In 1971, the U.S. Chamber of Commerce asked Lewis Powell, a corporate attorney who would go on to become a Supreme Court justice, to draft a memo on the state of the country.
Powell’s memo argued that the American economic system was “under broad attack” from consumer, labor, and environmental groups.
In reality, these groups were doing nothing more than enforcing the implicit social contract that had emerged at the end of the Second World War. They wanted to ensure corporations were responsive to all their stakeholders — workers, consumers, and the environment — not just their shareholders.
But Powell and the Chamber saw it differently. In his memo, Powell urged businesses to mobilize for political combat, and stressed that the critical ingredients for success were joint organizing and funding.
The Chamber distributed the memo to leading CEOs, large businesses, and trade associations — hoping to persuade them that Big Business could dominate American politics in ways not seen since the Gilded Age.
It worked.
The Chamber’s call for a business crusade birthed a new corporate-political industry practically overnight. Tens of thousands of corporate lobbyists and political operatives descended on Washington and state capitals across the country.
I should know — I saw it happen with my own eyes.
In 1976, I worked at the Federal Trade Commission. Jimmy Carter had appointed consumer advocates to battle big corporations that for years had been deluding or injuring consumers.
Yet almost everything we initiated at the FTC was met by unexpectedly fierce political resistance from Congress. At one point, when we began examining advertising directed at children, Congress stopped funding the agency altogether, shutting it down for weeks.
I was dumbfounded. What had happened?
In three words, The Powell Memo.
Lobbyists and their allies in Congress, and eventually the Reagan administration, worked to defang agencies like the FTC — and to staff them with officials who would overlook corporate misbehavior.

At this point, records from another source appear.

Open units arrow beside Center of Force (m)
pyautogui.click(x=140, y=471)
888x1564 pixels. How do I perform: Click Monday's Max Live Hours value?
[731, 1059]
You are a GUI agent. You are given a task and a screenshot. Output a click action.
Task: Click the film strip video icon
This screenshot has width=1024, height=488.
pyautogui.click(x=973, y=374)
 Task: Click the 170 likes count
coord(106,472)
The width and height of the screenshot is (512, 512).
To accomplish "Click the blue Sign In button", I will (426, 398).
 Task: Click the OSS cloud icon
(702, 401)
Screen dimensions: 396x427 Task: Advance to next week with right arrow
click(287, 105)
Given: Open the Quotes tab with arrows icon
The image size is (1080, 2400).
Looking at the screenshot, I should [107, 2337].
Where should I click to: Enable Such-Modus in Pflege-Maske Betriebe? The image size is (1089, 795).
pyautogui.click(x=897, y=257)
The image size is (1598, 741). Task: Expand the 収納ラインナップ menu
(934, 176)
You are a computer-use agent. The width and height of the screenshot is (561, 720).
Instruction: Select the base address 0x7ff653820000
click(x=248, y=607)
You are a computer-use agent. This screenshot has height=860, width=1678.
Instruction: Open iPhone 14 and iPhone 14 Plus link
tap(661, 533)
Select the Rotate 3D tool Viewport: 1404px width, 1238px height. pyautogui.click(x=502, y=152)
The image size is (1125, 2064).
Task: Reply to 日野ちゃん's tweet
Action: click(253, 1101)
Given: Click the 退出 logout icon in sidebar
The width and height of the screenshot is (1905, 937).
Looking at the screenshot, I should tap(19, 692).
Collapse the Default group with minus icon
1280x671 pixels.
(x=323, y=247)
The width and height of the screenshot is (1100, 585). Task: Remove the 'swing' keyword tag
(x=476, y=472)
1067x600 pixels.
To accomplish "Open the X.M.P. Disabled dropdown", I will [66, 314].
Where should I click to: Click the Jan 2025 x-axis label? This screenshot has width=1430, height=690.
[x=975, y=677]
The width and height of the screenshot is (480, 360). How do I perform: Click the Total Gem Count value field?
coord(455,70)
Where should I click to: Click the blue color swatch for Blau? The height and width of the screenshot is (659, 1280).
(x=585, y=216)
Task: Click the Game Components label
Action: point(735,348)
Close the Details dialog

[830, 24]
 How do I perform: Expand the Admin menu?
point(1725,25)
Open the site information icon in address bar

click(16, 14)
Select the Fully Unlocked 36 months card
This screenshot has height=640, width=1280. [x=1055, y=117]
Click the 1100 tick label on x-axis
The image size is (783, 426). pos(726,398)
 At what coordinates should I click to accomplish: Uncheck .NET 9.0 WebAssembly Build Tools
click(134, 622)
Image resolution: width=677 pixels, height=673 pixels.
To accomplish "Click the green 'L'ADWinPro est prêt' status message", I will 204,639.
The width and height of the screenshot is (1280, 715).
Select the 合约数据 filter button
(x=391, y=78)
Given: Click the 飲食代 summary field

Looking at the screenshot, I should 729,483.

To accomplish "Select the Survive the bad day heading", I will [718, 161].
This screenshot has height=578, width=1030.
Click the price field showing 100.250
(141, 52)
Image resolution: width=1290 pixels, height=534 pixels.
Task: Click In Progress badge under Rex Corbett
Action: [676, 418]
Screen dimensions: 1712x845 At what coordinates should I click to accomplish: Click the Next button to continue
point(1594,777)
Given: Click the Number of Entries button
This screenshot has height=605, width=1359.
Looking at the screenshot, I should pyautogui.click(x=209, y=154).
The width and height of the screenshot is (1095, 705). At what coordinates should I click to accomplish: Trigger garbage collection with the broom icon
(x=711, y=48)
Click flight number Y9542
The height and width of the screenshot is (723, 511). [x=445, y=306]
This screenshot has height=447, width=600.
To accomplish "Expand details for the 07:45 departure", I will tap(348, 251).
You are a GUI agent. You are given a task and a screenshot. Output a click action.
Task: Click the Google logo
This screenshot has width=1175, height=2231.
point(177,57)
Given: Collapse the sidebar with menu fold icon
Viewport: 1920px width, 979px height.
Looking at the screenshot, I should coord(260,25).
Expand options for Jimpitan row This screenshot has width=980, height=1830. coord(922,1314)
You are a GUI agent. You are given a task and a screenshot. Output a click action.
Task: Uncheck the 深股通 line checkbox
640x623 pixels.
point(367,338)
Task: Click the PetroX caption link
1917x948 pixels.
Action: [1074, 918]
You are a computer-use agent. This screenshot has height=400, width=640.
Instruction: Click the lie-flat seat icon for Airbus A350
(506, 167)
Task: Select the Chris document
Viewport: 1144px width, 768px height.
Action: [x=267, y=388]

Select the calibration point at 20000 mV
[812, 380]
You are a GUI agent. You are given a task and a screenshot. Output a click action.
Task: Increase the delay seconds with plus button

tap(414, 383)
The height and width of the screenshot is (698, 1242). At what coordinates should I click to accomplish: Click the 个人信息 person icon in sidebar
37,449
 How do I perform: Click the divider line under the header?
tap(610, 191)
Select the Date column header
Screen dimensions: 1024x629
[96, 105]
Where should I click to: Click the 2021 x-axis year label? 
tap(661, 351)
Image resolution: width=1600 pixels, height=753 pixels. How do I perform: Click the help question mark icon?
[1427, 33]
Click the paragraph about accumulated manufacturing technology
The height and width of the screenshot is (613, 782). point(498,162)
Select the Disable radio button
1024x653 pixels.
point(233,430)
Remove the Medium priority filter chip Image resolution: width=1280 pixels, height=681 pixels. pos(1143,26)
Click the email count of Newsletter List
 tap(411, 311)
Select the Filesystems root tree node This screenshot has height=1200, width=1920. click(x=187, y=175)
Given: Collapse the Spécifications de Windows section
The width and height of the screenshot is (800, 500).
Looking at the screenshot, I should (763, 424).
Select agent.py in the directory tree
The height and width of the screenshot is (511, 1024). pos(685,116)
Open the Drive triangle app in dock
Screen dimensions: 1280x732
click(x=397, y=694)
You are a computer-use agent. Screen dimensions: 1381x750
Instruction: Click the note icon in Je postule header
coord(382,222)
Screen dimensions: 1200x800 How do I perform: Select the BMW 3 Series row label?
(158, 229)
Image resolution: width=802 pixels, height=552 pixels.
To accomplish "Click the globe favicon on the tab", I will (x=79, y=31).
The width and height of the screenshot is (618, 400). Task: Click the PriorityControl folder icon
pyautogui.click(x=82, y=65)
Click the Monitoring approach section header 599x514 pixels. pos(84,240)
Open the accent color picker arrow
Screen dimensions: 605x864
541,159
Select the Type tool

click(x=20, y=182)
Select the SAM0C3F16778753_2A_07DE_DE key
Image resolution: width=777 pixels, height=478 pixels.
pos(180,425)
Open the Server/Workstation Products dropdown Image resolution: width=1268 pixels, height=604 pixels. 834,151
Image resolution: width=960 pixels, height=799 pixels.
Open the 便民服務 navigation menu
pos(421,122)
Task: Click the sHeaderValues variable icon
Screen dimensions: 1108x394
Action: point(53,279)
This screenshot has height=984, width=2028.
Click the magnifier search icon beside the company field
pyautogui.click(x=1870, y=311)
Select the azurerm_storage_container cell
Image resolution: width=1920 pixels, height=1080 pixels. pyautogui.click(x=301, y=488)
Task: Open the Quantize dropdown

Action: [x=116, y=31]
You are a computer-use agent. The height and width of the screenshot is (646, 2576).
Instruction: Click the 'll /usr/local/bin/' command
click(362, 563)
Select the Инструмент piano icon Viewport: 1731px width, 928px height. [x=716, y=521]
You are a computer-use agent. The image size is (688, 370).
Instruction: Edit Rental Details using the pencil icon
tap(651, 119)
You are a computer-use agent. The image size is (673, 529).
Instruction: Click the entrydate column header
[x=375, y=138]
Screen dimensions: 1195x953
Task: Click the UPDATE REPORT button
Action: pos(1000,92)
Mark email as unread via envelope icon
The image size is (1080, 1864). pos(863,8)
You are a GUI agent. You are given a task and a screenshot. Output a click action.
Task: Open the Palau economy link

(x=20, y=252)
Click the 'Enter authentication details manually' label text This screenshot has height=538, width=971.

Their influence led the FTC to stop seriously enforcing antitrust laws — among other things — allowing massive corporations to merge and concentrate their power even further.
Washington was transformed from a sleepy government town into a glittering center of corporate America — replete with elegant office buildings, fancy restaurants, and five-star hotels.
Meanwhile, Justice Lewis Powell used the Court to chip away at restrictions on corporate power in politics. His opinions in the 1970s and 80s laid the foundation for corporations to claim free speech rights in the form of financial contributions to political campaigns.
Put another way — without Lewis Powell, there would probably be no Citizens United — the case that threw out limits on corporate campaign spending as a violation of the “free speech” of corporations.
These actions have transformed our political system. Corporate money supports platoons of lawyers, often outgunning any state or federal attorneys who dare to stand in their way. Lobbying has become a $3.7 billion dollar industry.
Corporations regularly outspend labor unions and public interest groups during election years. And too many politicians in Washington represent the interests of corporations — not their constituents. As a result, corporate taxes have been cut, loopholes widened, and regulations gutted.
Corporate consolidation has also given companies unprecedented market power, allowing them to raise prices on everything from baby formula to gasoline. Their profits have jumped into the stratosphere — the highest in 70 years.
But despite the success of the Powell Memo, Big Business has not yet won. The people are beginning to fight back.
First, antitrust is making a comeback. Both at the Federal Trade Commission and the Justice Department we’re seeing a new willingness to take on corporate power.
Second, working people are standing up. Across the country workers are unionizing at a faster rate than we’ve seen in decades — including at some of the biggest corporations in the world — and they’re winning.
Third, campaign finance reform is within reach. Millions of Americans are intent on limiting corporate money in politics – and politicians are starting to listen.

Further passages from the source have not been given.